Let's attempt an axiom. The person who really loves life is wary, in general, of edited highlights -- "the best bits, with all the boring bits edited out". Someone who loves football isn't going to be satisfied with a Best Goals compilation, and someone who loves sex won't settle for a tape of cum shots. It's the indirection, the boring stuff, that makes the highlights, when they arrive, high. If you bypass the boring bits, the exciting bits ultimately get boring too.



For a long time I've been interested in ambient TV, and by that I mean, essentially, TV with all the boring and random and awkward bits -- the bits excluded in the edited highlights -- put back in. Because the television we normally see on television just has too much clutter, too much chatter, too much going on. It's all too interesting, and in the end that gets incredibly boring.

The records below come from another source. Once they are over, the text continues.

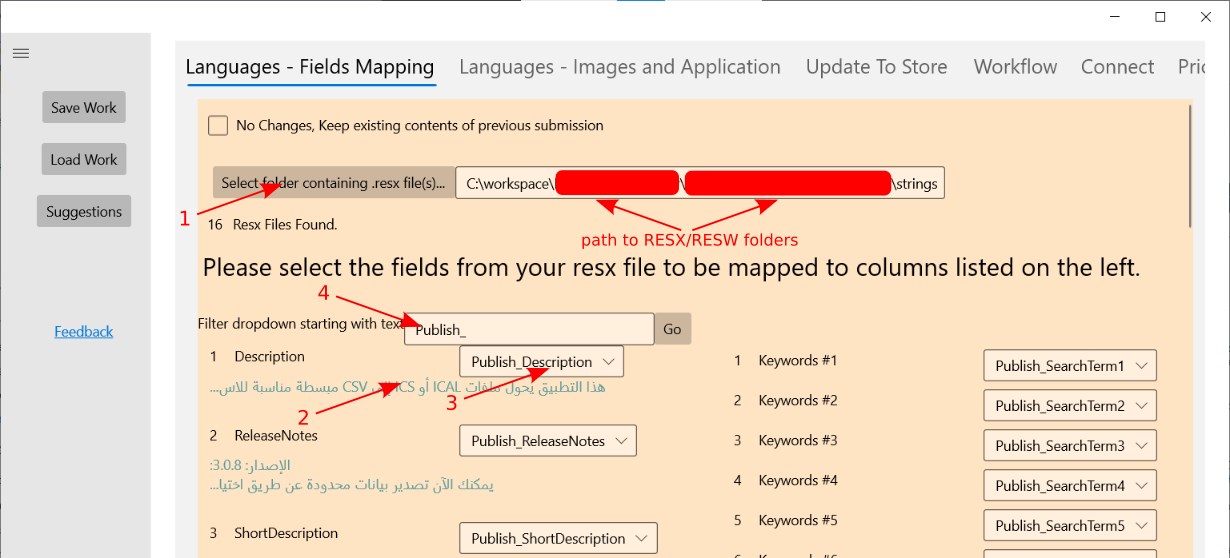
Task: Expand the Publish_SearchTerm5 dropdown
Action: [1070, 526]
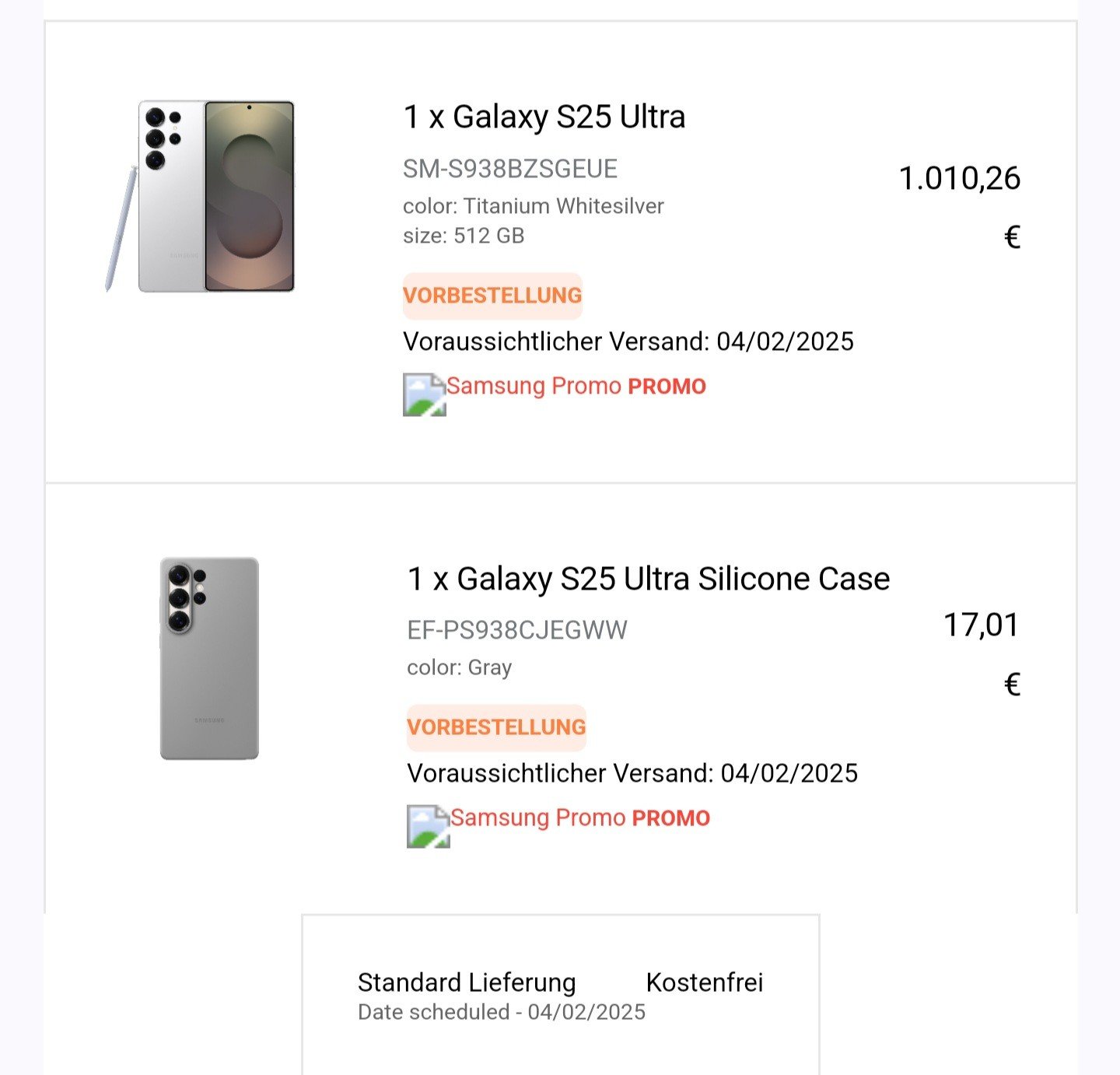Click the 17,01 price of the Silicone Case

pyautogui.click(x=981, y=625)
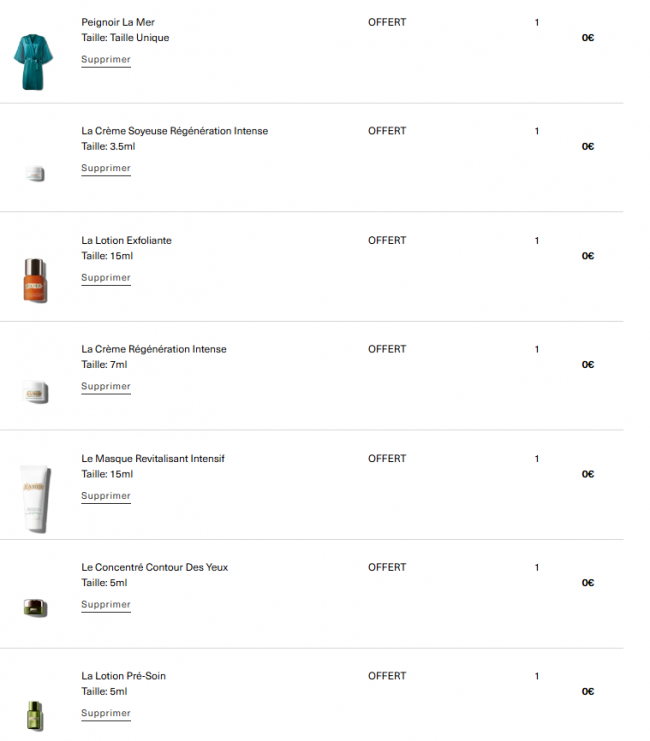This screenshot has height=741, width=650.
Task: Click the Concentré Contour Des Yeux jar image
Action: [36, 606]
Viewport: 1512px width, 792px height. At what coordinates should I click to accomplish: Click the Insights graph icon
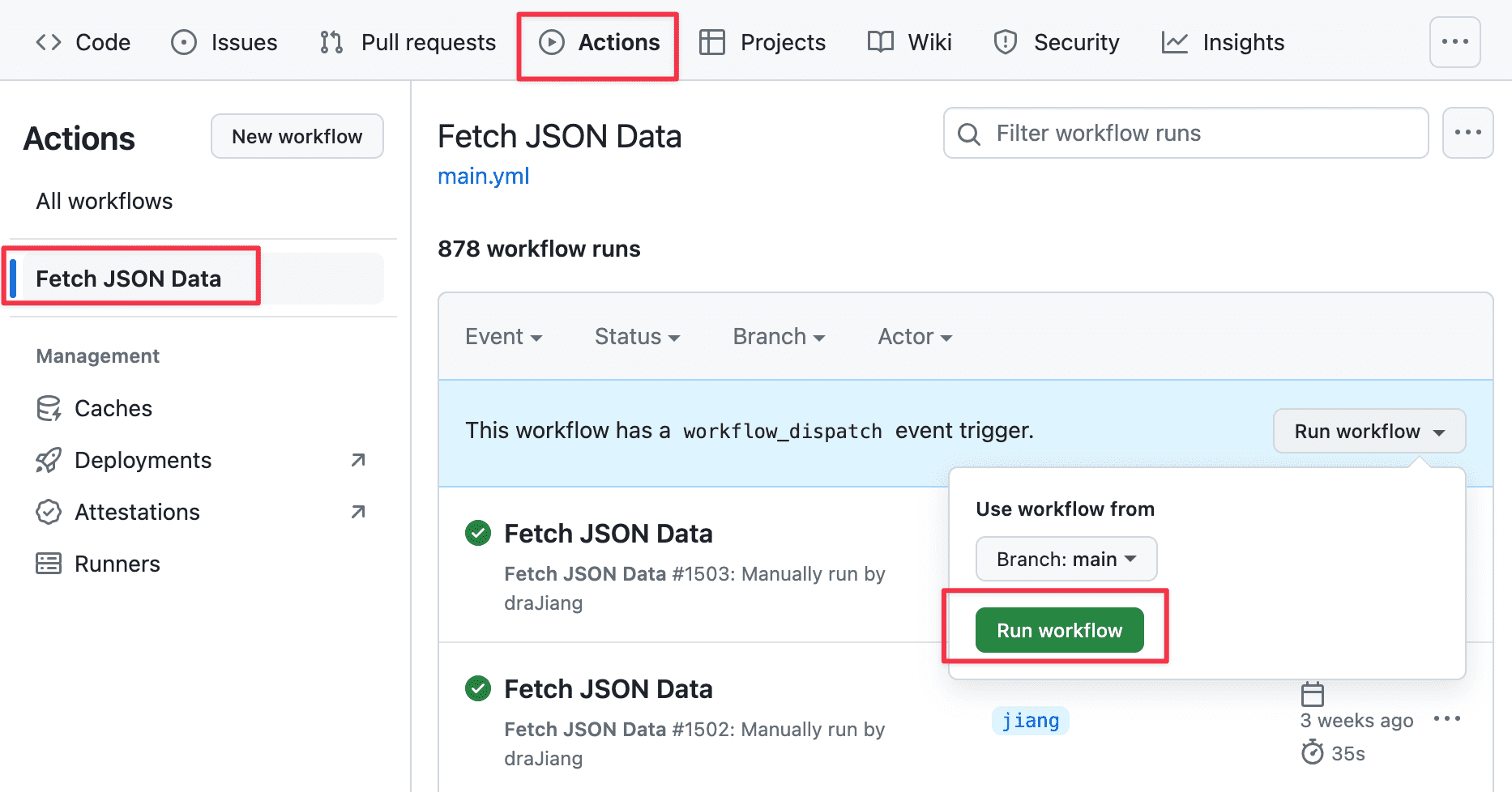[1174, 42]
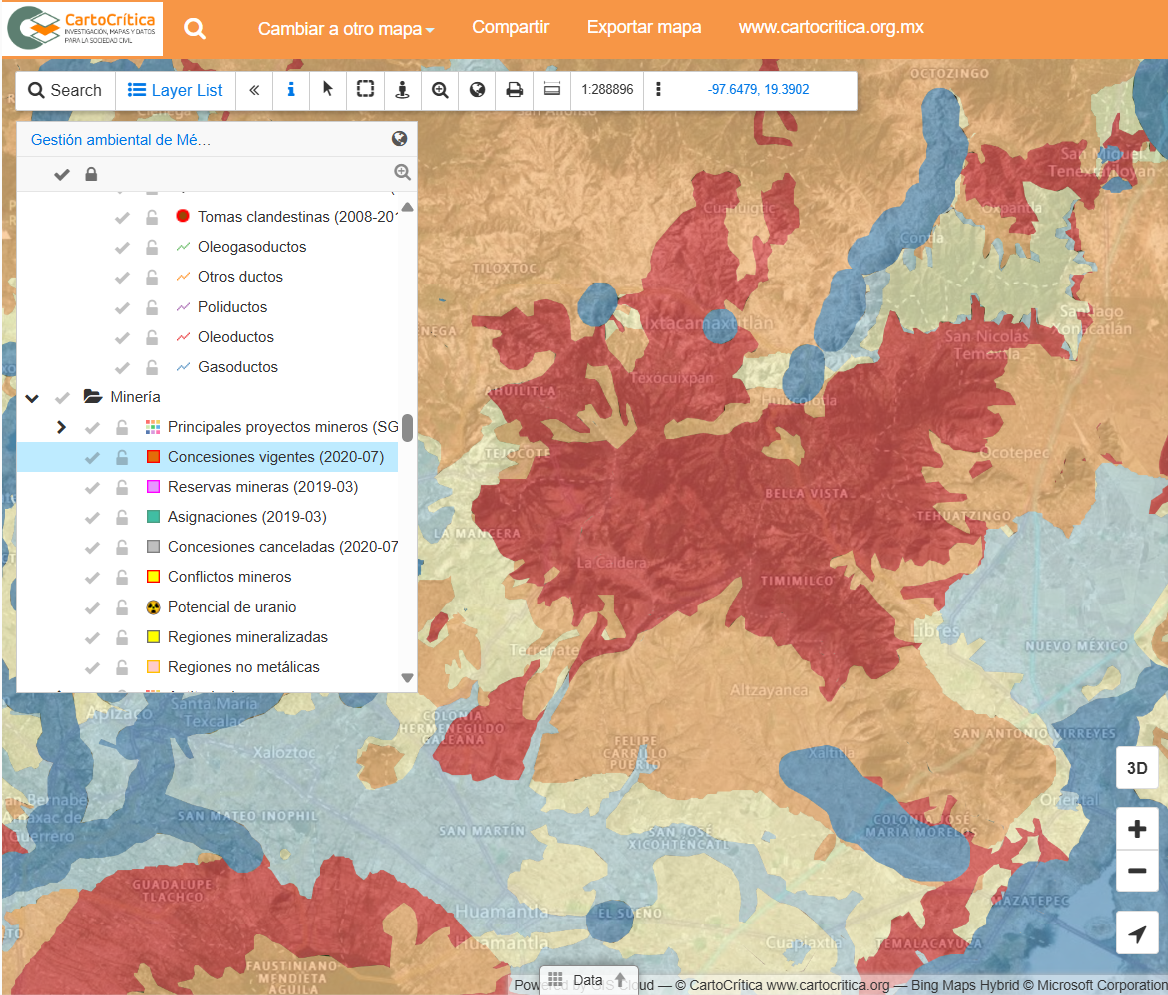Expand the Principales proyectos mineros layer

point(61,427)
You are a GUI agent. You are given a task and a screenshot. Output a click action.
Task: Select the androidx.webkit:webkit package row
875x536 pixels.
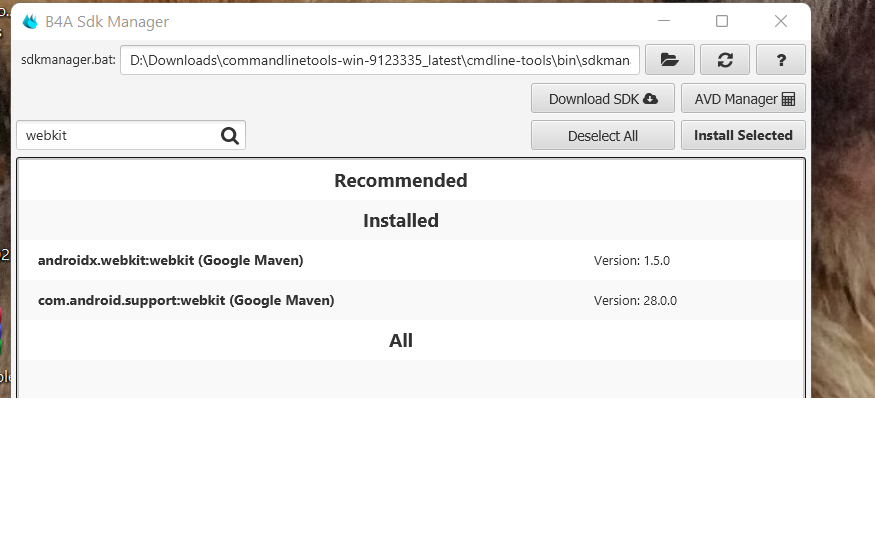click(x=170, y=261)
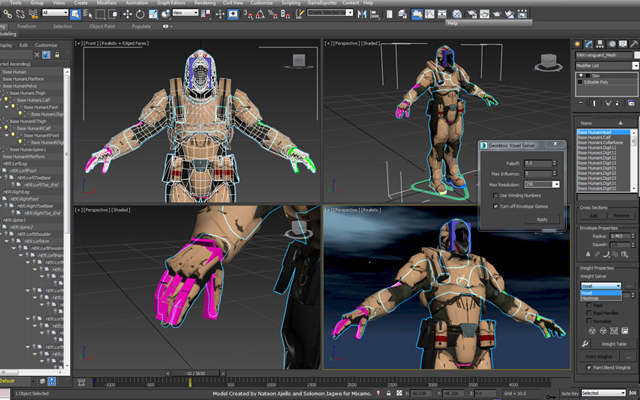This screenshot has height=400, width=640.
Task: Click the Paint Weights button
Action: [599, 356]
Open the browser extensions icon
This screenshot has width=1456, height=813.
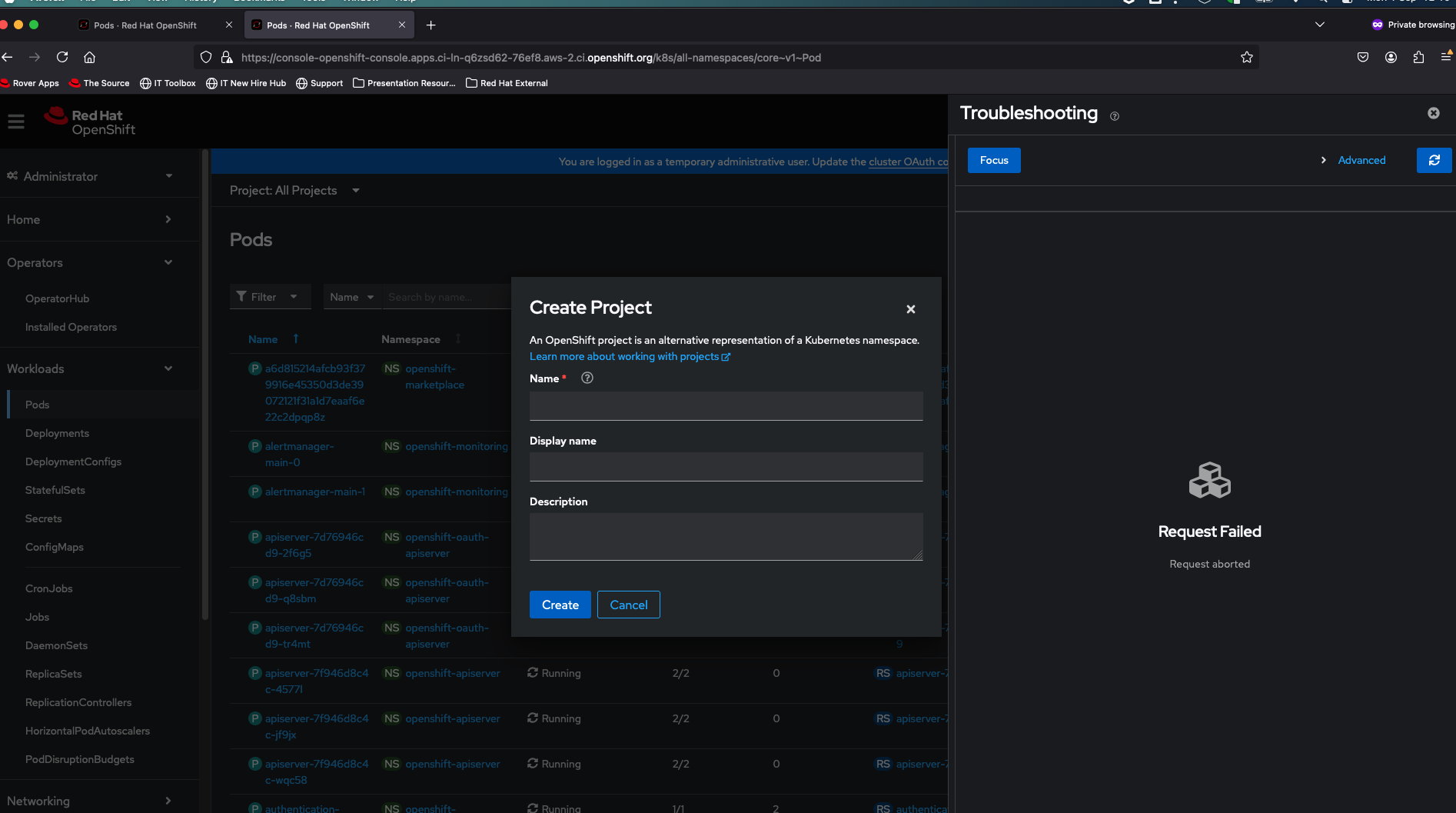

Exactly two years ago I made a DVD of ambient video loops. These were boring but evocative scenes -- an open fire, a plant twitched by the wind -- looped so that they became constants, solid states. In a way, of course, these were edited highlights; the best bits of reality, selected and then looped. Not a goals compilation, perhaps, but the same goal played over and over again until it becomes something calm, formal, a backdrop.

That backdrop idea reminds me of something Eno quoted from Satie on the sleeve of Discreet Music, his first ambient record. Satie had said that he wanted his "furniture music" to mingle with the sounds of cutlery and chatter, the sounds of other activities. That's "backdrop" music, a music self-effacing (and dull) enough to take its place as just one element amongst many in a landscape, and share the space with other sounds, other activities. Eno said such music should be "as ignorable as it's interesting".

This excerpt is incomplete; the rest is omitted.